Recorded data
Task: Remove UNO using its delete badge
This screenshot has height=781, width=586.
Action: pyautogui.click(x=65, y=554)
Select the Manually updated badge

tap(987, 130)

* * *

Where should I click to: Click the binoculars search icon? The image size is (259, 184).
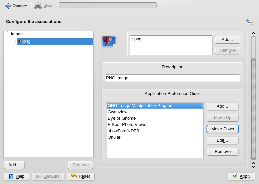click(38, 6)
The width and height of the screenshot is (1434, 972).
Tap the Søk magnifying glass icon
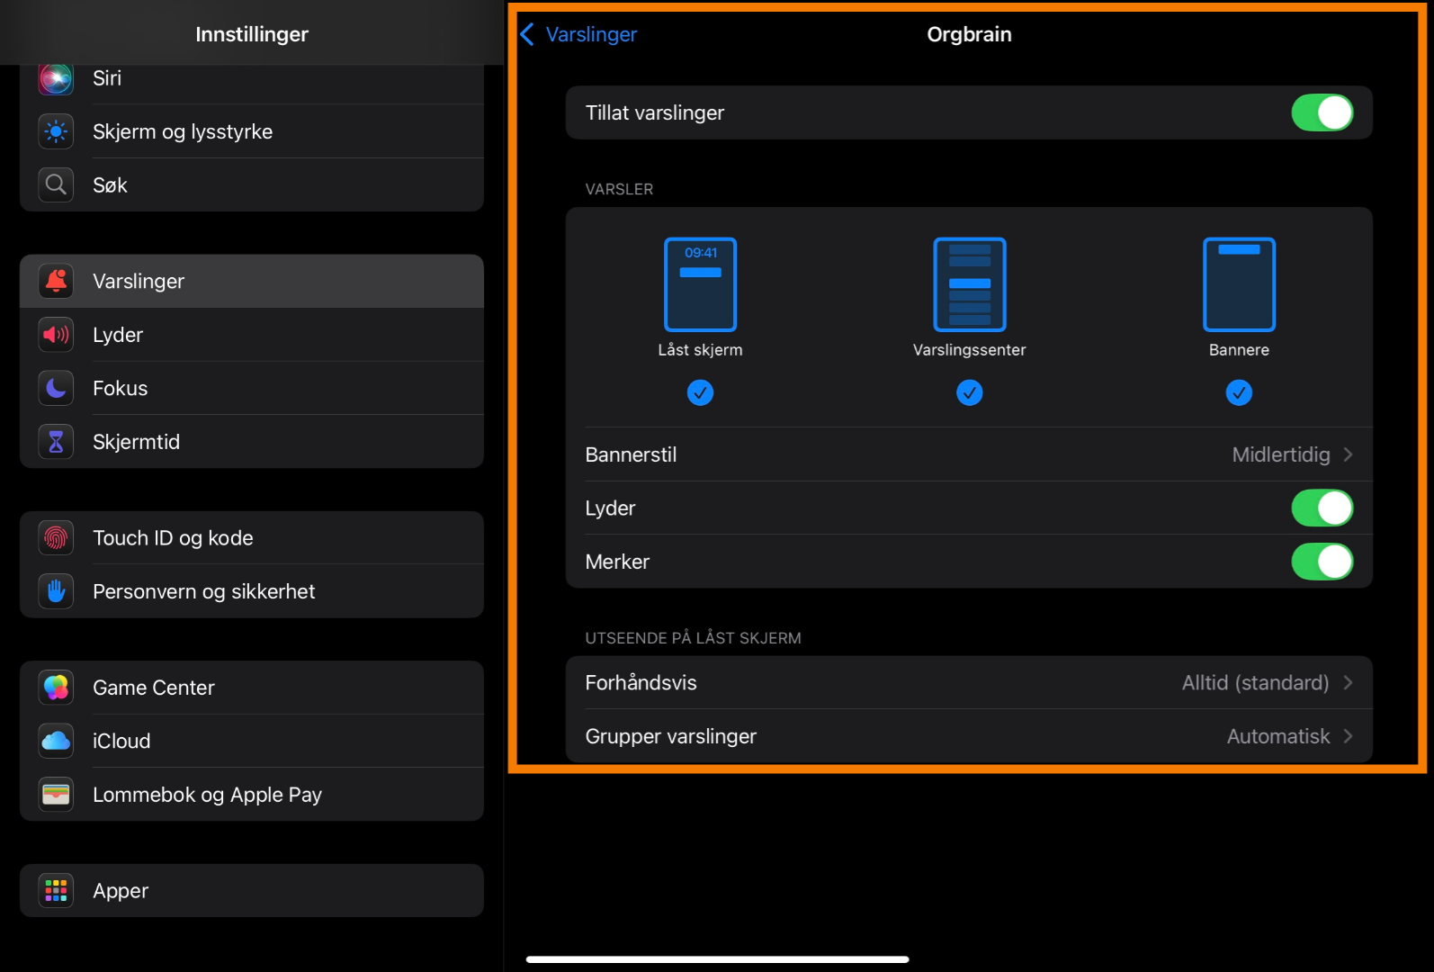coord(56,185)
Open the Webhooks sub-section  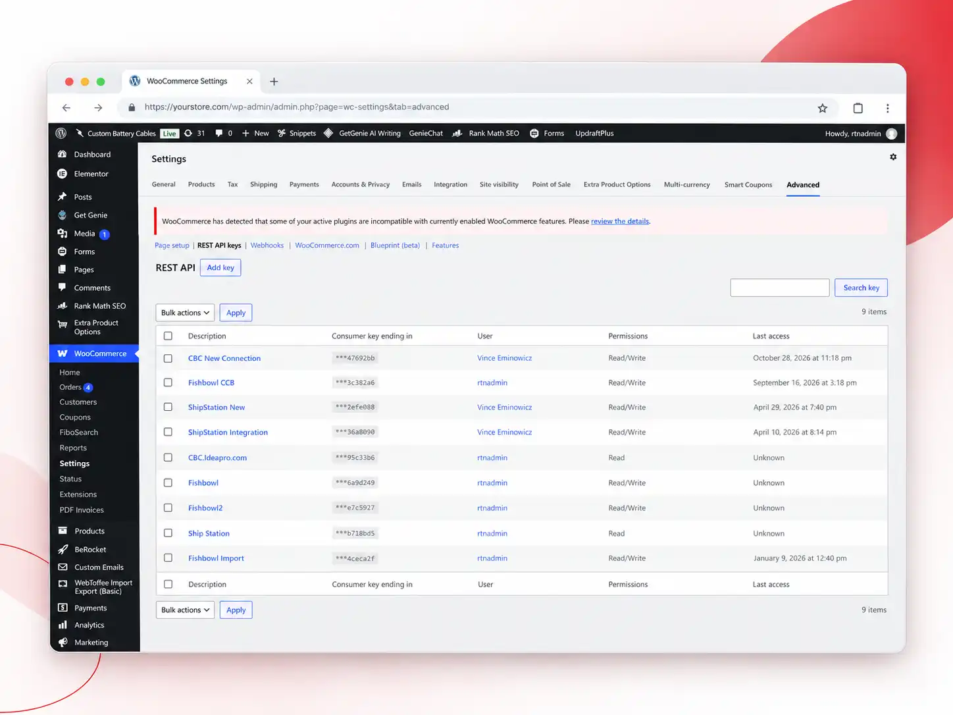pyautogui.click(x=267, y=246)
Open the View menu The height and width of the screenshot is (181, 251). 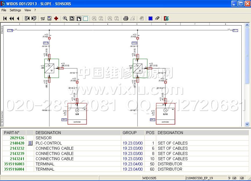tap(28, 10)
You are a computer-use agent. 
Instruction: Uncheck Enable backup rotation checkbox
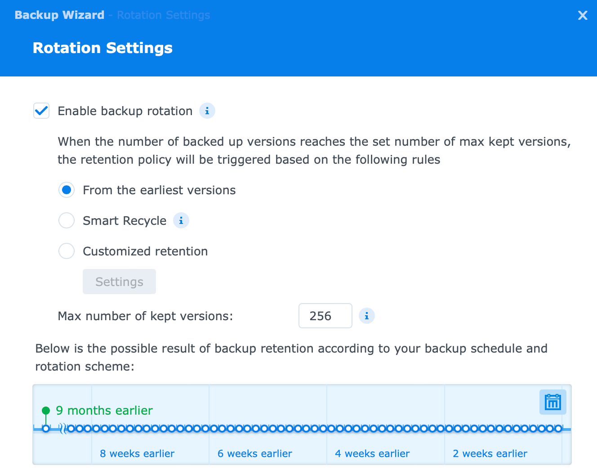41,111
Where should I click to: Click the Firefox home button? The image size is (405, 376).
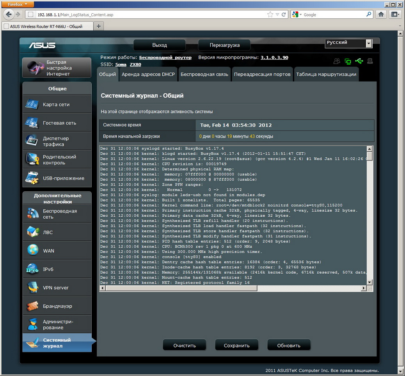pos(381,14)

Work instructions.
Render the items from the line with "Task: Remove UNO using its delete badge" to the line with "tap(987, 130)" as a two-column CSV with the columns text and answer, one row per item. Put each value in a single quoted field and replace any line breaks with spaces.

Solution for this task.
text,answer
"Task: Remove UNO using its delete badge This screenshot has height=781, width=586.","Action: pyautogui.click(x=65, y=554)"
"Select the Manually updated badge","tap(987, 130)"